The operating system is responsible for preparing a data structure called the range table in the main memory, and sets the range table root control register, CR-RT (like CR3), to the physical address of the root of the table. The paper suggests that the range table be organized as a B-Tree, with the base virtual addresses and limit as key, offset and permission bits as value. The experiments in later sections, however, claims that using a linked list does not affect performance much. The hardware walker searches the range table, and loads the entry into the range lookaside buffer. The compact B-Tree representation can provide up to 128 range mappings in a 4KB page.

The mapping specified by the range table should remain consistent with the page table. The OS should also maintain the consistency of dirty and accessed bits between the page mapping and the range mapping. As hardware TLB coherence is lacking on x86 platform, whenever a TLB entry is invalidated as a result of TLB shootdown, the range mapping should also be changed accordingly.

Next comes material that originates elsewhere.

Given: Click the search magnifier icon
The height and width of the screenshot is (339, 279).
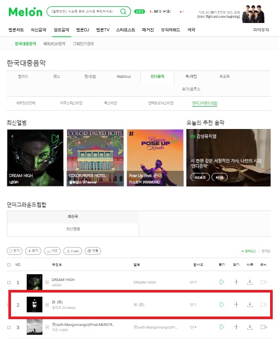Looking at the screenshot, I should coord(123,11).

Two optimizations can be applied to reduce energy comsumption and hardware complexity. The first optimization adds a most recented used range mapping buffer, which stores the most recent range mapping that was hit in the lookaside buffer. The hardware checks this MRU buffer first before performing a full search to the range lookaside buffer. Since ranges are usually big, and hence have strong locality, it is likely that most lookups will hit the MRU buffer. The second optimization removes the hardware range walker from the memory controller. A software trap is invoked when the range buffer misses, and the OS can schedule a background thread that walks the table in software and insert an entry into the buffer. The range table in this case can have arbitrary format defined by the OS.

Range mapping works the best when both the virtual and physical addresses assigned to a process are in consecutive pages. Unfortunately, this is not ture in the current OS allocator implementation. Modern OSes generally takes advantage of lazy allocation. Instead of allocating physical pages for a virtual address range, the page table entries for the virtual address range are marked as read-only. The first write operation to any of the pages will trigger a page fault, and the OS lazily allocates a physical page, causing memory fragmentation after many small allocations. In earlier days when physical memory is usually small, this helps to reduce swapping. On modern work stations, however, swapping is less common. As a conclusion, in order for range mapping to work well, the OS should eagerly allocate a consecutive range of physical memory when virtual addresses are reserved by the application program. Having the physical pages in a consecutive range increases the probablity that only a few ranges can cover 90% of the application’s working set. For the remaining 10%, or when memory fragmentation prohibits range mapping from serving its purposes, the OS could choose not to enable range mapping for the address space.